Another week, another mountain.
This time I’ve done my research again (shown between the inverted commas) and reluctantly selected Mt Mitake (御岳山) as my next climb.
By all accounts it’s a beautiful hike but it doesn’t come across as nearly as challenging as the other ones I’ve done so far.
Nonetheless, orchid assures me it’s well worthwhile. So that seals it for me.
“Located in the Okutama region, the westernmost part of Tokyo, the mountain can be reached in less than two hours from central Tokyo, and is accordingly popular among people looking for a break from the city.”
So from Shinjuku Station, I hop on the regular orange JR Chuō Line to Ōme Station (75min) but I need to transfer trains at Tachikawa (40min from Shinjuku).
At Ōme Station, I change to another orange train on the JR Ōme Line (waiting on the opposite platform) and get off at Mitake Station (20min). It only costs ¥890 one-way.
The lower station of the Mitake Cablecar is not far away but I opt for the quick Nisitokyo Bus, less than 10 minutes, and ¥270 one-way, with buses running every 1/2 hour or so.

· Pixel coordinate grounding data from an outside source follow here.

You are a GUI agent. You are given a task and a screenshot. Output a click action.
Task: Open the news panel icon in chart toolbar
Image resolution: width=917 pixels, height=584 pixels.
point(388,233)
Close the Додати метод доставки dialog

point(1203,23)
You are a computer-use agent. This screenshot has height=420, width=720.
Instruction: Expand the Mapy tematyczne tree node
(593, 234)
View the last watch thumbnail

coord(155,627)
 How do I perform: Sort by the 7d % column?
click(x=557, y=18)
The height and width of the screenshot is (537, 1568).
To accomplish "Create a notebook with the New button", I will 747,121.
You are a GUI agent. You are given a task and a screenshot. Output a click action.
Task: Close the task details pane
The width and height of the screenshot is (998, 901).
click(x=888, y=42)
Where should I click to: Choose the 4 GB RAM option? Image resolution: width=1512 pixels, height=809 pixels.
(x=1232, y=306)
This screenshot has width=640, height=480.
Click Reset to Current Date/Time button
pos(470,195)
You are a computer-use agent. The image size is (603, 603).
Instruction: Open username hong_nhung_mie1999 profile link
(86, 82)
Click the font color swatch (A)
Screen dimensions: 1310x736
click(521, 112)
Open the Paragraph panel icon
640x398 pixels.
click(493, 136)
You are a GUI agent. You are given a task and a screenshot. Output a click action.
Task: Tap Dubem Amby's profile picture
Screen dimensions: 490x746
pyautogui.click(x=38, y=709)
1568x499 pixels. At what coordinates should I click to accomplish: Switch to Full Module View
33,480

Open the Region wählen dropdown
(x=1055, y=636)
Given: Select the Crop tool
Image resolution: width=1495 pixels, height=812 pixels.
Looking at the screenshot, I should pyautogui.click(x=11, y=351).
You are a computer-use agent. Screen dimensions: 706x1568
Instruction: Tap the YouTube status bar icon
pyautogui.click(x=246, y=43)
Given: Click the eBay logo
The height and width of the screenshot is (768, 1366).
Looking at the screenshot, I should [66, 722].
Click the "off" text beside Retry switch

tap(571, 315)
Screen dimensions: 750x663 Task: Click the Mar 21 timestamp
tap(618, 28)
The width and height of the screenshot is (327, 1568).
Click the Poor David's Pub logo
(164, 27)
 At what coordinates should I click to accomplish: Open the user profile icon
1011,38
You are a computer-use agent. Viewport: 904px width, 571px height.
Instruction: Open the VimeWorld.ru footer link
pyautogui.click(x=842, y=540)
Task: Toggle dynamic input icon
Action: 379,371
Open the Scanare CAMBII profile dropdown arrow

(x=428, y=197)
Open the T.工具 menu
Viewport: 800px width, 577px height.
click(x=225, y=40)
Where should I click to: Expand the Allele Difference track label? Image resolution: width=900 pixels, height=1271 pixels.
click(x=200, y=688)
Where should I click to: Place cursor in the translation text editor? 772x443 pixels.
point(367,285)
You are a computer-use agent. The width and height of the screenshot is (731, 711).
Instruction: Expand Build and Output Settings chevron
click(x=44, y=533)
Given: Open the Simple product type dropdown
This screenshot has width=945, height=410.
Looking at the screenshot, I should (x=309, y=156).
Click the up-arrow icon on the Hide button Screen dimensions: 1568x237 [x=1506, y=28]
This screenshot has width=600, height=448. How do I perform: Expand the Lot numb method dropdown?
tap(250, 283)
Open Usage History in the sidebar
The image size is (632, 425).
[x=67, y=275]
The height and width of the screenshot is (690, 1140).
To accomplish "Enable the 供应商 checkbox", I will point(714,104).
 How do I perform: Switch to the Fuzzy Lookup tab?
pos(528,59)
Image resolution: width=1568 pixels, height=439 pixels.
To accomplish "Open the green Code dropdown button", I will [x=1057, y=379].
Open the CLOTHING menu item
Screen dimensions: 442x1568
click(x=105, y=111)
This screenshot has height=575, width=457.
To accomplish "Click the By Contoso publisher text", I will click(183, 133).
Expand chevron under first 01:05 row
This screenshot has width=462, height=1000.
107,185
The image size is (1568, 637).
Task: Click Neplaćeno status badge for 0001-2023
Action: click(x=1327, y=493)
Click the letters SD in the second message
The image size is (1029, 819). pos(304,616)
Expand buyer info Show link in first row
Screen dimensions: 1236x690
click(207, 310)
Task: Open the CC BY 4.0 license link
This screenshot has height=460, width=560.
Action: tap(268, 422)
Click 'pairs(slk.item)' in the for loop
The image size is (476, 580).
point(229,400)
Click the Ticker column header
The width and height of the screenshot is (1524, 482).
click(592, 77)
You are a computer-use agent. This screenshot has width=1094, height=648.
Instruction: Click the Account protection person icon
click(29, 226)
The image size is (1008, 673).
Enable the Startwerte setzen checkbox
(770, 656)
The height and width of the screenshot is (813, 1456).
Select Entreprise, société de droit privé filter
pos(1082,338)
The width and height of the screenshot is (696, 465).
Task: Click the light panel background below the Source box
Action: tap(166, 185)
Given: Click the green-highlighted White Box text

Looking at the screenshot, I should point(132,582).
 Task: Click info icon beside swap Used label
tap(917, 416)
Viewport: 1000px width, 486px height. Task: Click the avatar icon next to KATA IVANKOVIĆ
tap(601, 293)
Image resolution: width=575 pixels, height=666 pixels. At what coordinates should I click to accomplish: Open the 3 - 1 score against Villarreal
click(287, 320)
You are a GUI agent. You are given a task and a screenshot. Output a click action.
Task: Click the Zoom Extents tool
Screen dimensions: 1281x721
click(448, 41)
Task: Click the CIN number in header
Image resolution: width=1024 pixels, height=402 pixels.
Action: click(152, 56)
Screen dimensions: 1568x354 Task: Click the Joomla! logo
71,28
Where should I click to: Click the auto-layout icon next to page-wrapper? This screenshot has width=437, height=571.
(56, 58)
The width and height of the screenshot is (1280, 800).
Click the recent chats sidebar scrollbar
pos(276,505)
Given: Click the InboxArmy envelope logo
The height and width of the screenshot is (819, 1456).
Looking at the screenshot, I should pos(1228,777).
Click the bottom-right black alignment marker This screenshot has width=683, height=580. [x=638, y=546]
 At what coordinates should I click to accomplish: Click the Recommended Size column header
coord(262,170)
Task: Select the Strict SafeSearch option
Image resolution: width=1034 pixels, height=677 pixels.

Considered to be a sacred mountain, Mt Mitake is best known for the purple rengeshoma flowers that bloom in full-force from late August through to early September. Just my luck to miss out but I guess that means it’s not as crowded.
Although I do spy a handful flowering early.
“You’ll also find a ‘designated natural monument’ in the form of Jindai Keyaki – an ancient zelkova tree that measures 23m in height and 8.2m in circumference – as well as a large Japanese cedar known as Tengu no Koshikake Sugi, named because it looks like the perfect spot for Tengu, a long-nosed goblin who crops up regularly in Japanese folklore, to sit.”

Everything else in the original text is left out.